▸ Directions for this task: In the listing below, find the line containing "The width and" and the line containing "Go to the Contact Us page link". Repeat exactly those two lines and every line between them.

▸ Records shown:
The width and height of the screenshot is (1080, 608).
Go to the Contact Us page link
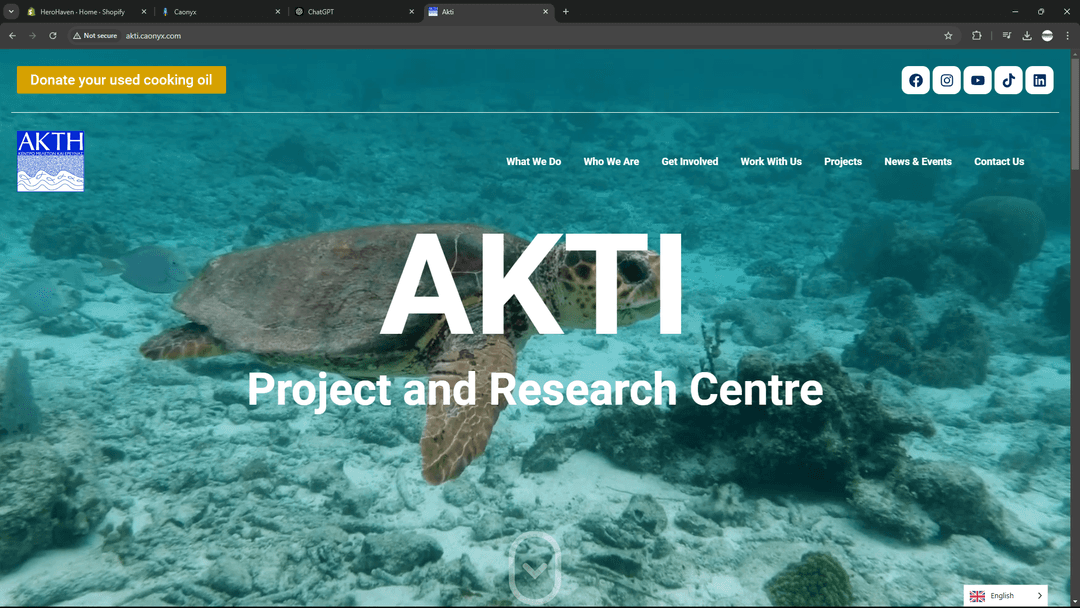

...

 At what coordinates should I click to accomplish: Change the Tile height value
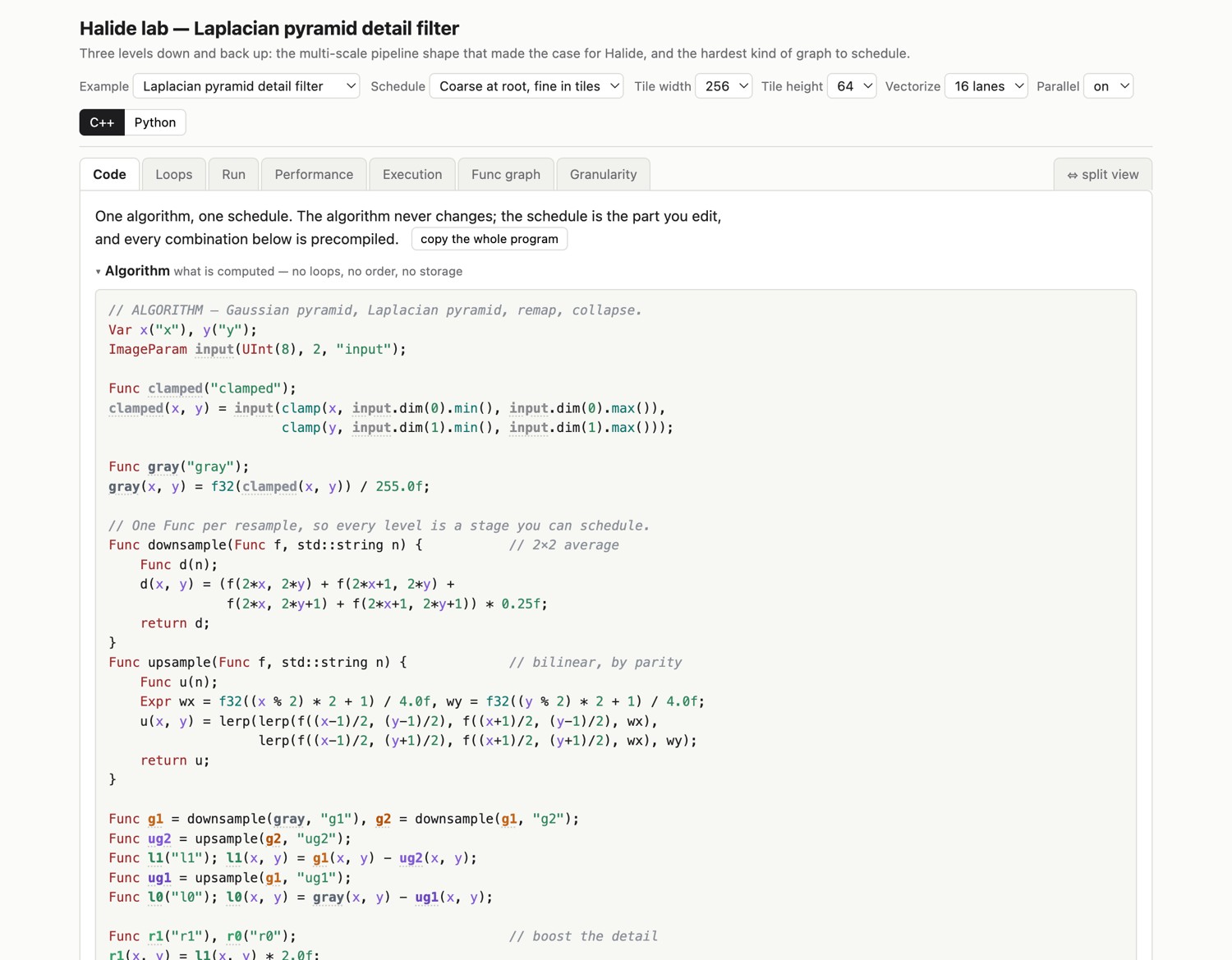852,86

==

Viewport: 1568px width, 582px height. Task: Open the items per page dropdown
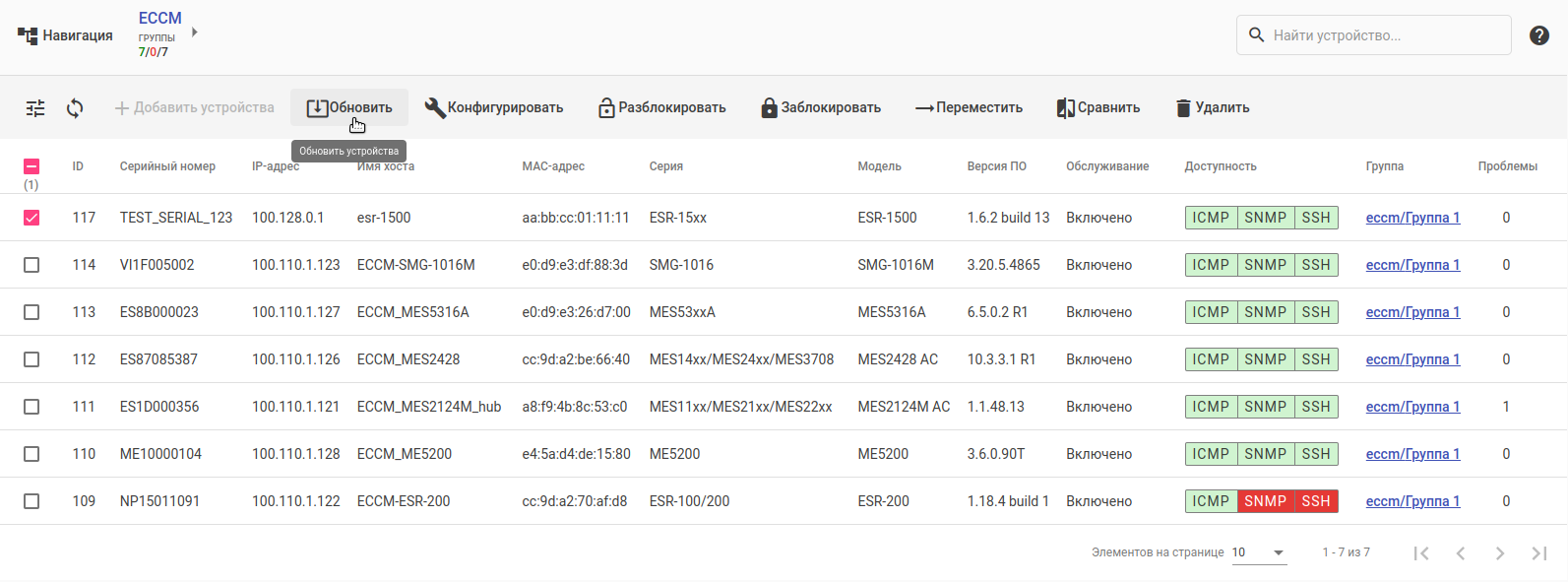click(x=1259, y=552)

▸ Finished task:
The width and height of the screenshot is (1080, 608).
Go to the Contact Us page link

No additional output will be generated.